Using data from the Mediators of Atherosclerosis in South Asians Living in America (MASALA) study, researchers evaluated whether social network size and density, proportion of network who are kin or South Asian ethnicity and reported health of participant’s identified social network members were associated with participant CV health and presence of CAC.
Researchers measured social network characteristics with an “egocentric” approach, which evaluated the relationships between study participants (n = 699; mean age, 59 years; 43% women) and their social network members in addition to characteristics social network members as reported by the participant. Surveys were administered by interviewers who spoke English, Hindi or Urdu.
Social network members were categorized as spouse, related kin, unrelated kin or nonkin.
CV health was defined using the American Heart Association’s Life’s Simple 7.
“Associations between social networks and health status may operate through mechanisms such as presence of social support as a facilitator of healthful behaviors, health information sharing between members of a social network either verbally or through digital communication, or shared behaviors that promote or detract from health. Notably, such associations — including those we observed — may potentially be attributable to homophily (ie, the tendency for people with similar health status to be socially connected),” the researchers wrote.
Social networks, CV health
Researchers observed that every one-person increase in social network size was associated with 13% better odds of ideal CV health compared with poor CV health (OR = 1.13; 95% CI, 1.01-1.27; P = .04).
According to the study, no significant associations were observed between social network density, proportion of kin in network, or proportion of South Asian ethnicity in network and CV health.
No significant associations were observed between social network characteristics and CAC.
Moreover, those who reported a social network member with high BP were 50% less likely to have intermediate CV health (OR = 0.5; 95% CI, 0.28-0.87; P = .02) and 49% less likely to have ideal CV health (OR = 0.51; 95% CI, 0.29-0.88; P = .02) relative to poor CV health. Similarly, having a social network member with high cholesterol was associated with 46% lower odds of ideal CV health (OR = 0.54; 95% CI, 0.3-0.94; P = .03) relative to poor CV health, according to the study.
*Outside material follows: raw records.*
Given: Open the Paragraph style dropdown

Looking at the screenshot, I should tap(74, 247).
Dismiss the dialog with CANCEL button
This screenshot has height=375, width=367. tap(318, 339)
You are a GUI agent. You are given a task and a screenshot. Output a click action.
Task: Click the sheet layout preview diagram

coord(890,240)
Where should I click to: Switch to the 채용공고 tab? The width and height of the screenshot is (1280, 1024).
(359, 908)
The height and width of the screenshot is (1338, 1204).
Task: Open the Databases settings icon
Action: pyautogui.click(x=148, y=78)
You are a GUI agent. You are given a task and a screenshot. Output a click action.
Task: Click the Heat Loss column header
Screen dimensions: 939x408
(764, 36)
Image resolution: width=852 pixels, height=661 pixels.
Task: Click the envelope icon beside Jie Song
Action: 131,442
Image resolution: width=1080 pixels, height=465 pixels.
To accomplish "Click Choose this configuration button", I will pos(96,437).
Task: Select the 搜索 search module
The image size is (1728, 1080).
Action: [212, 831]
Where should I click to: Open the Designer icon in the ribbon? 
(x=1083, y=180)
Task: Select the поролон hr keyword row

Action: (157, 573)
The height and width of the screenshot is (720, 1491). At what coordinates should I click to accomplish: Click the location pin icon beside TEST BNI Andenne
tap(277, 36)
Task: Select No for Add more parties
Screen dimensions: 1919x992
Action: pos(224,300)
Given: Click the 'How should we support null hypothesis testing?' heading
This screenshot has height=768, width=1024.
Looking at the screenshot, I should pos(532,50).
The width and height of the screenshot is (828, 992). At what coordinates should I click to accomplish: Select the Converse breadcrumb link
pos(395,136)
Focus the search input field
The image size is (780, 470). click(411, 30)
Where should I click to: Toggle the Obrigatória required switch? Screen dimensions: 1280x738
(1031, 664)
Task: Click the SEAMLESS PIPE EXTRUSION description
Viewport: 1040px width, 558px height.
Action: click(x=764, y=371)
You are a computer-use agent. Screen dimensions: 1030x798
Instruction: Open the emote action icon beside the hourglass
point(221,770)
Researchers observed no significant associations between health status of social network members and CAC.
“These findings suggest that the size of social networks and the health of social network members may influence the CV health of South Asian adults in the United States, and address gaps in CVD prevention research to understand how social networks may influence CV health and CVD risk in this population,” the researchers wrote.
Social networks of women vs. men
In other findings, South Asian women had larger average social network size compared with South Asian men (six vs. five people; P = .04).
Additionally, more women reported having a social network member with high BP (55.7% vs. 41.6%; P < .01), diabetes (45% vs. 36.8%; P = .03) or high cholesterol (47.7% vs. 38.6%; P = .02) compared with men.
“In the context of clinical assessment of social determinants of health, collecting data on patient social networks and social isolation in clinical settings may also inform and enhance clinical care, for South Asian individuals and other groups,” the researchers wrote. “Implementation of CV health interventions that incorporate social networks for health promotion and behavior change may be further enhanced by adapting evidence-based practices in other health conditions, such as for mental health, HIV and smoking.”